-- Opening Marker --
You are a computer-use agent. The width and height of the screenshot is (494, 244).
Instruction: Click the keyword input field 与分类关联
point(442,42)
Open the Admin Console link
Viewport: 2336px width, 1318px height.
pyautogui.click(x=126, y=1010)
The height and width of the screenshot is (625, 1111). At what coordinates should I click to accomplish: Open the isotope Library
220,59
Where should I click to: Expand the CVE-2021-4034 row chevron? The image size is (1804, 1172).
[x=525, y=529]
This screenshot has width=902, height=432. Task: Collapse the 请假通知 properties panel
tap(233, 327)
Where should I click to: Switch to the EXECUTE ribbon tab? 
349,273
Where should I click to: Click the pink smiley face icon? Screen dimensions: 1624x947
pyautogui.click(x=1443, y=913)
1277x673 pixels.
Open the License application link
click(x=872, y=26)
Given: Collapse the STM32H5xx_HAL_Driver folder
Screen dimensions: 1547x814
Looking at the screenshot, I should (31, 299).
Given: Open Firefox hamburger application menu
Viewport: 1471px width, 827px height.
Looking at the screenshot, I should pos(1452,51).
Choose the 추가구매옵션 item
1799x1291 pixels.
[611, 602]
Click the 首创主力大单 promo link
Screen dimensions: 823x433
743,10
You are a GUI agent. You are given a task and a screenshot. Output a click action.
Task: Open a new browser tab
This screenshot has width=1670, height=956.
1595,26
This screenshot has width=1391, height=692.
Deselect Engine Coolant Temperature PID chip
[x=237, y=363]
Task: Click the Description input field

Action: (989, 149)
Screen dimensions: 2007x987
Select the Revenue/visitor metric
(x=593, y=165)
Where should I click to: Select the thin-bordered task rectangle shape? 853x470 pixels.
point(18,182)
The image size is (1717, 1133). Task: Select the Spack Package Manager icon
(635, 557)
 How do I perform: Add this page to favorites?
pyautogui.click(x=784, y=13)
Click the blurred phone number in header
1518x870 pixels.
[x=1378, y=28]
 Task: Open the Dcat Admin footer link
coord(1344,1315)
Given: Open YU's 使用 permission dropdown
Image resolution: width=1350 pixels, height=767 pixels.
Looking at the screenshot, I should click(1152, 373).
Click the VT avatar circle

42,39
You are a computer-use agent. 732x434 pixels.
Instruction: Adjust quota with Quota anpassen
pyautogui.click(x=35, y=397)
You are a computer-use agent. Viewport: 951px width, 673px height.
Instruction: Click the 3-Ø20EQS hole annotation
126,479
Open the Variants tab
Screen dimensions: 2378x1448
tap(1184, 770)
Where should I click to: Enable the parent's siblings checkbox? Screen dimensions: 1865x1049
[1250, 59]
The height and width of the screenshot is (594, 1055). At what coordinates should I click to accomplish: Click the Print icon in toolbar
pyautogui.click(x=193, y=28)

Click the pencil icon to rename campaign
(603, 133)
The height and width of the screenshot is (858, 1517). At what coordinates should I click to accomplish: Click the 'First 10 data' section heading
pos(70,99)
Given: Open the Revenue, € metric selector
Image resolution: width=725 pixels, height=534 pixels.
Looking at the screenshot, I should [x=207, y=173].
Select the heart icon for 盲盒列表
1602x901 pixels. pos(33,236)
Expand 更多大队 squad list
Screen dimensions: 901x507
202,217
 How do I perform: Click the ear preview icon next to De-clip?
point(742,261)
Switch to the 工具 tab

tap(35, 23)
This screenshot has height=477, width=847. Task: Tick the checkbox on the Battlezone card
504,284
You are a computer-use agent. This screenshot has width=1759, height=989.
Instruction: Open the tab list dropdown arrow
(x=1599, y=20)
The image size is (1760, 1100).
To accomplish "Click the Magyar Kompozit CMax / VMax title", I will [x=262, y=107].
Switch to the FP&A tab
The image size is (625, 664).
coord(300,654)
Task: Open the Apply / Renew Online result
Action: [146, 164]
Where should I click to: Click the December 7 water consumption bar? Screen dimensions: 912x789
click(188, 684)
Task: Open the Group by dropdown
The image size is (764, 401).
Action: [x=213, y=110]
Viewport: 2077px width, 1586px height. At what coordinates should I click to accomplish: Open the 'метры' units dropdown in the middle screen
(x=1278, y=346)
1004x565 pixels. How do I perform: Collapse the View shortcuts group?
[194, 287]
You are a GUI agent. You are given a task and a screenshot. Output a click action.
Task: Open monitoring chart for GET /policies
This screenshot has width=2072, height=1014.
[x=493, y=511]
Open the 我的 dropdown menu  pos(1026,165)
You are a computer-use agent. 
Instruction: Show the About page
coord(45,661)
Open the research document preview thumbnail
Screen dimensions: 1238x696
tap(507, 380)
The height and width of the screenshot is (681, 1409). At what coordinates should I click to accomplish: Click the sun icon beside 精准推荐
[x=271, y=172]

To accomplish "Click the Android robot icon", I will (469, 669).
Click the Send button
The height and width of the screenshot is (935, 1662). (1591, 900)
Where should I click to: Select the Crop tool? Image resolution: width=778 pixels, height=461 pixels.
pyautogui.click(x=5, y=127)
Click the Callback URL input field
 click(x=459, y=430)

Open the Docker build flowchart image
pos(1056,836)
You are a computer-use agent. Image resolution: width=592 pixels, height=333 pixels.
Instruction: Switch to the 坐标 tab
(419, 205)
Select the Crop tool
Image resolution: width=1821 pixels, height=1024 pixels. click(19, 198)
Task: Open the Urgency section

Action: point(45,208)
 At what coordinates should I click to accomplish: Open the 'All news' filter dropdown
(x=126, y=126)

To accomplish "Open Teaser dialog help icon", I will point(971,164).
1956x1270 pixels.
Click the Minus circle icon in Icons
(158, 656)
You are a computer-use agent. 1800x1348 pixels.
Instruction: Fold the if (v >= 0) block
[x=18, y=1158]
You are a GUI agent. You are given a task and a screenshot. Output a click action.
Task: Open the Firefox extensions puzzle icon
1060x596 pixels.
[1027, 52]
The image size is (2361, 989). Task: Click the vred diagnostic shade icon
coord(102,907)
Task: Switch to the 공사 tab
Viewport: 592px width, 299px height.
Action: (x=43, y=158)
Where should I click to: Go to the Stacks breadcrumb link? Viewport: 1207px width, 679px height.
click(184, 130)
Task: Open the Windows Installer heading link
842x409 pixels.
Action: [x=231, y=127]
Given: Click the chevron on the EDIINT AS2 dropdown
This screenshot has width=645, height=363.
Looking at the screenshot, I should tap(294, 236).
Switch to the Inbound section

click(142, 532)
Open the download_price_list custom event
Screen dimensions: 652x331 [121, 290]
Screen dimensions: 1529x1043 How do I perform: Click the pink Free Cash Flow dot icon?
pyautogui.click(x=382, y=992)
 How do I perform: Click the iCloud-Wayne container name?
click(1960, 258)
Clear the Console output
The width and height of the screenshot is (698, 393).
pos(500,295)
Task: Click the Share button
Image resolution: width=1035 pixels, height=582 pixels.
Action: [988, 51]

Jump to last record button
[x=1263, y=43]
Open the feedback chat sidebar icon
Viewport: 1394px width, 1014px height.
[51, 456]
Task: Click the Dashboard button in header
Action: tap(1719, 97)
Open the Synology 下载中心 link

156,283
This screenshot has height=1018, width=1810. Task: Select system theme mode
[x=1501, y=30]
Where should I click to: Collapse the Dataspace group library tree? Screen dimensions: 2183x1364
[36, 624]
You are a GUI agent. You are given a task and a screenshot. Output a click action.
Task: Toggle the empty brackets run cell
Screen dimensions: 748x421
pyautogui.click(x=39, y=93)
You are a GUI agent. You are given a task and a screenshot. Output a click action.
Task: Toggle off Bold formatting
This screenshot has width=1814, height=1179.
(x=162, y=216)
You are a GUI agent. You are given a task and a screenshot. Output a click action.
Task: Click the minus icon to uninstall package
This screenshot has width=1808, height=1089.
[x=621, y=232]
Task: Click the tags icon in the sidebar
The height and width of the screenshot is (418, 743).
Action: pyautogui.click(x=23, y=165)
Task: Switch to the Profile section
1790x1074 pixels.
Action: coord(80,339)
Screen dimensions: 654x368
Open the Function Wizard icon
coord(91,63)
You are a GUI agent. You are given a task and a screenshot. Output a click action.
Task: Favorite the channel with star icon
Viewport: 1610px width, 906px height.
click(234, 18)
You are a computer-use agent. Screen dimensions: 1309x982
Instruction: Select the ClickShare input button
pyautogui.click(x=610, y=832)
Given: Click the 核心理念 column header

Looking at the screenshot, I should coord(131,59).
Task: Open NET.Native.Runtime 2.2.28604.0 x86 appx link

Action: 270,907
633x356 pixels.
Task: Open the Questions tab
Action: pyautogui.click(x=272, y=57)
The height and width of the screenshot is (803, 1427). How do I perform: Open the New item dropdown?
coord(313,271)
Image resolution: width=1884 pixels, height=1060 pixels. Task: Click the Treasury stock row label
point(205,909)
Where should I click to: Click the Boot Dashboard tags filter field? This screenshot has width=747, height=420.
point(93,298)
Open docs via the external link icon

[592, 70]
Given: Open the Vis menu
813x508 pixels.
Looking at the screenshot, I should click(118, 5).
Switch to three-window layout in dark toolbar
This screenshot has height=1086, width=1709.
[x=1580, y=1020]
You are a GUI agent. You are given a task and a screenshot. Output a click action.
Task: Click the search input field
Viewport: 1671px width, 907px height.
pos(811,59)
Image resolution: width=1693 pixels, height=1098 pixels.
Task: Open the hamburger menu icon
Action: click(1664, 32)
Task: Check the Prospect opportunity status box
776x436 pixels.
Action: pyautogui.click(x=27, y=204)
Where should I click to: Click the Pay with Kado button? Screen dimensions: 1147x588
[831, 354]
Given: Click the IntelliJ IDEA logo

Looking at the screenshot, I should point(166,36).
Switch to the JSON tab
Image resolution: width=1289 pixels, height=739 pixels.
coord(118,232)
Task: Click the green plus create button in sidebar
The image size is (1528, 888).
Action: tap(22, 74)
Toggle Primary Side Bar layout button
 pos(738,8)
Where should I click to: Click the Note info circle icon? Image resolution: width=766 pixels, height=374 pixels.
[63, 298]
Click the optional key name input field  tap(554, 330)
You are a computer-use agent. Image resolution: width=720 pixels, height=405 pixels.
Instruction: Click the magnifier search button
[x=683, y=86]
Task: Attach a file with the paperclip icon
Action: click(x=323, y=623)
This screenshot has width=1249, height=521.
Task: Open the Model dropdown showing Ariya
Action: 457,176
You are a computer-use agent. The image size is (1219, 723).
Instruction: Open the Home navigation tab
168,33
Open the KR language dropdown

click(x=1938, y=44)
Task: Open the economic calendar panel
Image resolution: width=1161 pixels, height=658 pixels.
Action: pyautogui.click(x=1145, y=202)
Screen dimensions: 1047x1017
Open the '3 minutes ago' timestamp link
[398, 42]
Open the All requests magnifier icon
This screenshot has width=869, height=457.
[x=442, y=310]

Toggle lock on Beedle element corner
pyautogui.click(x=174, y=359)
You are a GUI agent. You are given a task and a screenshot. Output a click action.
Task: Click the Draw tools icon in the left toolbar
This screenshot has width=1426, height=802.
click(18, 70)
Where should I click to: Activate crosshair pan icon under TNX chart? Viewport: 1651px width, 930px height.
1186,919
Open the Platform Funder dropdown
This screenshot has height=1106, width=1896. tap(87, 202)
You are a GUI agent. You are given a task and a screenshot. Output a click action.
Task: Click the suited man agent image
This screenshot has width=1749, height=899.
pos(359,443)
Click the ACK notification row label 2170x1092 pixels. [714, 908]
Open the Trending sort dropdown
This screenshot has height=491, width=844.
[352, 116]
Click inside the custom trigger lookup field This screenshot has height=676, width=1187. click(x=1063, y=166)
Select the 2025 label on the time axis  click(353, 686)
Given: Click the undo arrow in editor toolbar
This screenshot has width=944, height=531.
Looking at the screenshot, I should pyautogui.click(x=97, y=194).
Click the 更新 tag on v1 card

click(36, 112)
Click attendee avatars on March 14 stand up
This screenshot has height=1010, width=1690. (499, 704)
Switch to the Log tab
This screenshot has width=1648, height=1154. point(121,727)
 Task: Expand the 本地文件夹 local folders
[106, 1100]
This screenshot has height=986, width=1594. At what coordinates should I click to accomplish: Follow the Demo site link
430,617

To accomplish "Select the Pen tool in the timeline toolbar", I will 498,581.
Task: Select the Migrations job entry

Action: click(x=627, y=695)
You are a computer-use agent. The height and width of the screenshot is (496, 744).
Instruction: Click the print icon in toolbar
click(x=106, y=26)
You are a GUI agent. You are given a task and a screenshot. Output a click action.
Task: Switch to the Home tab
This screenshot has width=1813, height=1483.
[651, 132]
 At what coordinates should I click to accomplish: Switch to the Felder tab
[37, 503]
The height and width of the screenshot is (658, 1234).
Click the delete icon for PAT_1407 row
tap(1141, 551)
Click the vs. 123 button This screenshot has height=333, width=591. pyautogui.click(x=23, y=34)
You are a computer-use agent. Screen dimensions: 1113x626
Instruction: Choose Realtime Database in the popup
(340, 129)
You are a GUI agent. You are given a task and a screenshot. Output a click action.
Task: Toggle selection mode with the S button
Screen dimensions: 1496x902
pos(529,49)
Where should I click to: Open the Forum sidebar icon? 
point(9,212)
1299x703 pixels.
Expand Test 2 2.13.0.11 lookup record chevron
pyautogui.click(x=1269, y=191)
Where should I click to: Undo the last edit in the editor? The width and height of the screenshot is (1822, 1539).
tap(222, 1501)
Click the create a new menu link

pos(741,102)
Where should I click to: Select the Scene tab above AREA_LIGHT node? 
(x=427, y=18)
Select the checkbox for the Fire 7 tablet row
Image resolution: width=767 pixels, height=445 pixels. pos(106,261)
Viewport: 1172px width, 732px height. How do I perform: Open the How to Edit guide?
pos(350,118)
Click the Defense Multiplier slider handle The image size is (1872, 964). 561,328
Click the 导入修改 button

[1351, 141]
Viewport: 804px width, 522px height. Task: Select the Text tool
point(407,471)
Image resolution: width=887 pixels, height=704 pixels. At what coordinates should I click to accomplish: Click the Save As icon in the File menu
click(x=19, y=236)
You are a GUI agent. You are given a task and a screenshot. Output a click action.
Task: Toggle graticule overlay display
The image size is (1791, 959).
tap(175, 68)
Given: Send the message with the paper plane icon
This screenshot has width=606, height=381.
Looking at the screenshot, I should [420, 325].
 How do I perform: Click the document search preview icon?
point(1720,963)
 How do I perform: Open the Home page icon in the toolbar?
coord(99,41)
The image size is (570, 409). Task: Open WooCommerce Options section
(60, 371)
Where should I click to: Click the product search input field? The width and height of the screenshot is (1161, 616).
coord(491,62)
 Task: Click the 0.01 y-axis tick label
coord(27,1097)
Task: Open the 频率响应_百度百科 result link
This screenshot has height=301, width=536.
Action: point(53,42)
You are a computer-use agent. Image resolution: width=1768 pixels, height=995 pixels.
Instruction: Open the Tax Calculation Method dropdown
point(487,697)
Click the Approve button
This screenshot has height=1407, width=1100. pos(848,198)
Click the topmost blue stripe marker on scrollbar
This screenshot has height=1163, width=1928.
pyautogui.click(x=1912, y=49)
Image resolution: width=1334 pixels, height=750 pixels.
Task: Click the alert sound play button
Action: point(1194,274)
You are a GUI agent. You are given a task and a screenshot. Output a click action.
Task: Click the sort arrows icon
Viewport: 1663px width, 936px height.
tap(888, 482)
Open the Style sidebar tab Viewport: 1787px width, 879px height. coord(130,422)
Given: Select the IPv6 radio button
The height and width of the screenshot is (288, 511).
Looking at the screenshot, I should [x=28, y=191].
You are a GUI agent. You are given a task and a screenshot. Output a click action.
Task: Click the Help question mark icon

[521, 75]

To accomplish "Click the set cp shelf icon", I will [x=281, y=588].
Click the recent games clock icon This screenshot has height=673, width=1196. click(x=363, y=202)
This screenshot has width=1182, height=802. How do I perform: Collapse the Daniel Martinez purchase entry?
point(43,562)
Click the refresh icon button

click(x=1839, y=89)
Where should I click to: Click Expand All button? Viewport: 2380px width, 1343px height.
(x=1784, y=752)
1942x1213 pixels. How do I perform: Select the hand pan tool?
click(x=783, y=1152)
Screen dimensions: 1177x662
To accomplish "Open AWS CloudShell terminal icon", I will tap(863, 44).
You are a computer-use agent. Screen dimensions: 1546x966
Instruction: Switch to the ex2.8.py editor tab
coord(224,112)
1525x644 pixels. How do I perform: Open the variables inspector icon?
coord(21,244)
-- Closing Marker --
Starting at the line above that holds "This screenshot has height=491, width=844." and ending at the line that holds "Given: Click the undo arrow in editor toolbar", transcribe each line exactly and include no other lines.

This screenshot has height=491, width=844.
[352, 116]
Click inside the custom trigger lookup field This screenshot has height=676, width=1187. click(x=1063, y=166)
Select the 2025 label on the time axis  click(353, 686)
Given: Click the undo arrow in editor toolbar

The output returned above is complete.